ARM32 vector division lowering.
Enables vector division by scalarization.
Also, removed an assert as suggested by Karl in a previous CL:
https://codereview.chromium.org/1646033002/diff/1/src/IceInstARM32.cpp#newcode717
BUG= https://bugs.chromium.org/p/nativeclient/issues/detail?id=4076
R=stichnot@chromium.org
Review URL: https://codereview.chromium.org/1681003002 .
diff --git a/src/IceInstARM32.cpp b/src/IceInstARM32.cpp
index b1d052c..600658c 100644
--- a/src/IceInstARM32.cpp
+++ b/src/IceInstARM32.cpp
@@ -804,7 +804,6 @@
Asm->vmuld(Dest, getSrc(0), getSrc(1), CondARM32::AL);
break;
}
- assert(!Asm->needsTextFixup());
}
InstARM32Call::InstARM32Call(Cfg *Func, Variable *Dest, Operand *CallTarget)
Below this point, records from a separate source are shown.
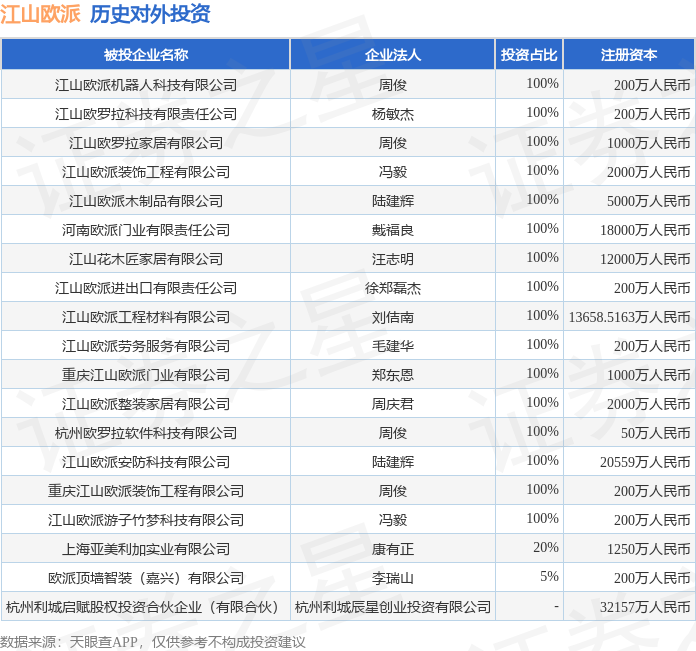Open 江山欧罗拉科技有限责任公司 company entry

[x=146, y=114]
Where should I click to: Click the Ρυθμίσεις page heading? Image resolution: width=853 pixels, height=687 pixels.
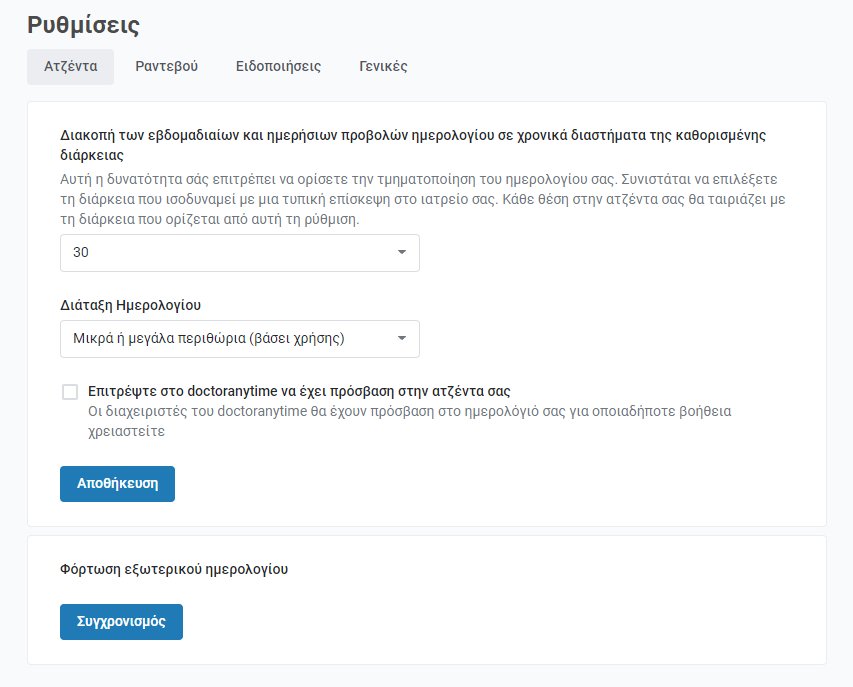click(x=83, y=25)
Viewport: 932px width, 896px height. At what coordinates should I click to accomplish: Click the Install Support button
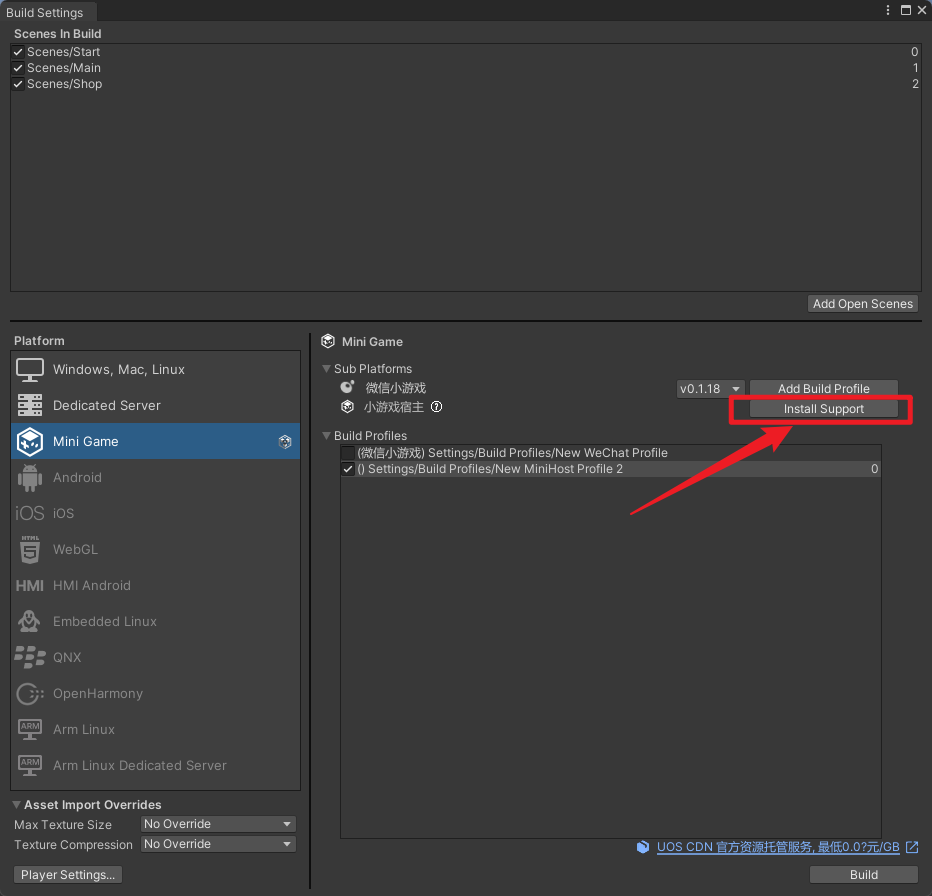point(823,409)

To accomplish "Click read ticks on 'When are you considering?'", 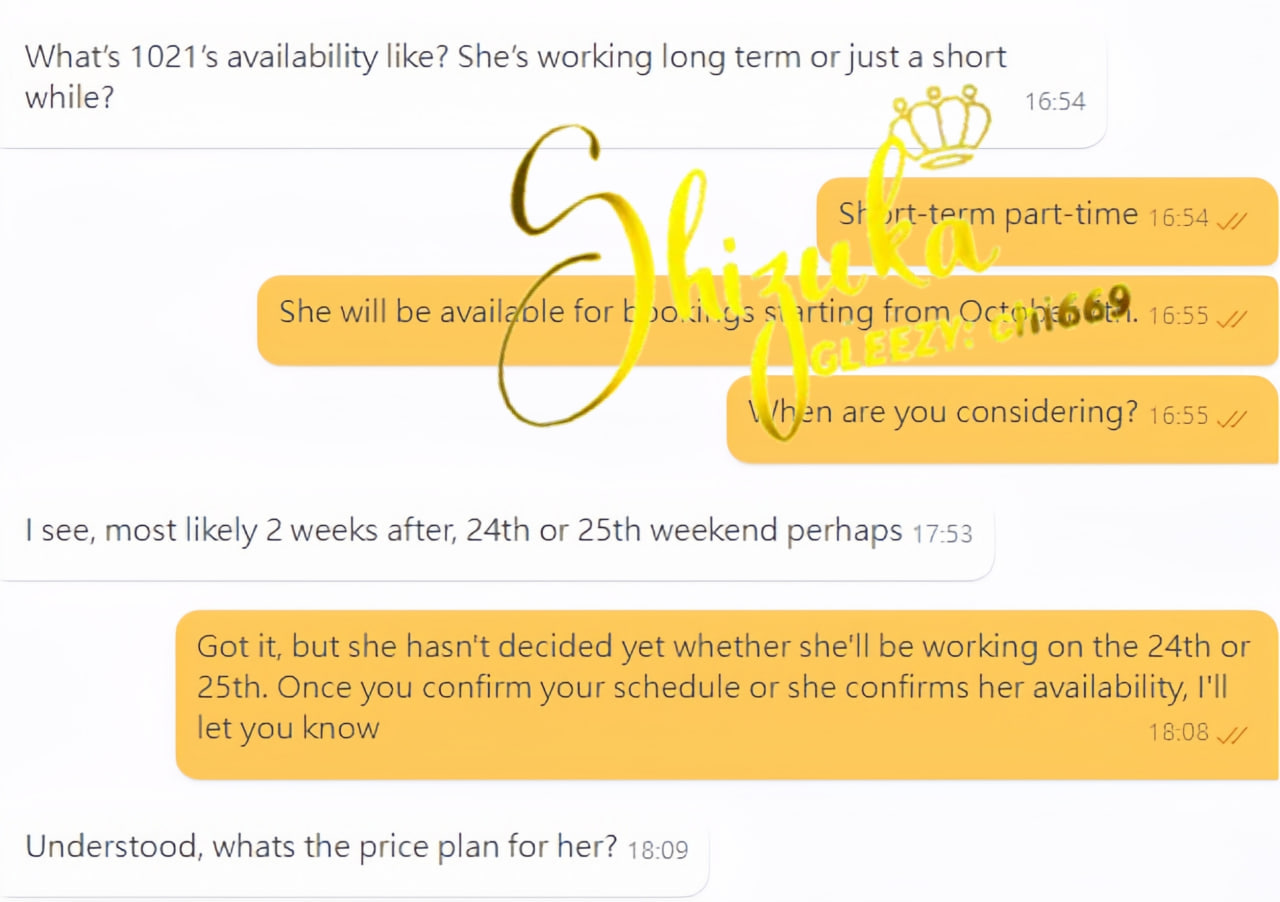I will (1231, 416).
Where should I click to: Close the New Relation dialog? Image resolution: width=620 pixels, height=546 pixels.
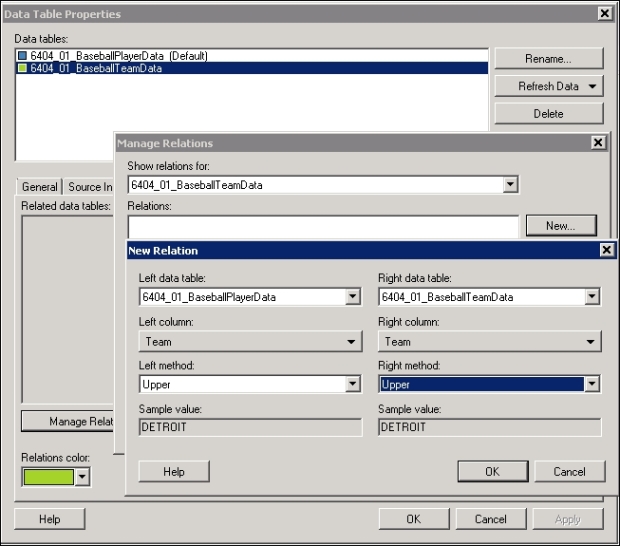(x=606, y=250)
diff --git a/src/IceTargetLowering.cpp b/src/IceTargetLowering.cpp
index d53fbab..75886d6 100644
--- a/src/IceTargetLowering.cpp
+++ b/src/IceTargetLowering.cpp
@@ -700,6 +700,39 @@
Ctx->getFlags().getForceMemIntrinOpt();
}
+void TargetLowering::scalarizeArithmetic(InstArithmetic::OpKind Kind,
+ Variable *Dest, Operand *Src0,
+ Operand *Src1) {
+ assert(isVectorType(Dest->getType()));
+ Type Ty = Dest->getType();
+ Type ElementTy = typeElementType(Ty);
+ SizeT NumElements = typeNumElements(Ty);
+
+ Operand *T = Ctx->getConstantUndef(Ty);
+ for (SizeT I = 0; I < NumElements; ++I) {
+ Constant *Index = Ctx->getConstantInt32(I);
+
+ // Extract the next two inputs.
+ Variable *Op0 = Func->makeVariable(ElementTy);
+ Context.insert<InstExtractElement>(Op0, Src0, Index);
+ Variable *Op1 = Func->makeVariable(ElementTy);
+ Context.insert<InstExtractElement>(Op1, Src1, Index);
+
+ // Perform the arithmetic as a scalar operation.
+ Variable *Res = Func->makeVariable(ElementTy);
+ auto *Arith = Context.insert<InstArithmetic>(Kind, Res, Op0, Op1);
+ // We might have created an operation that needed a helper call.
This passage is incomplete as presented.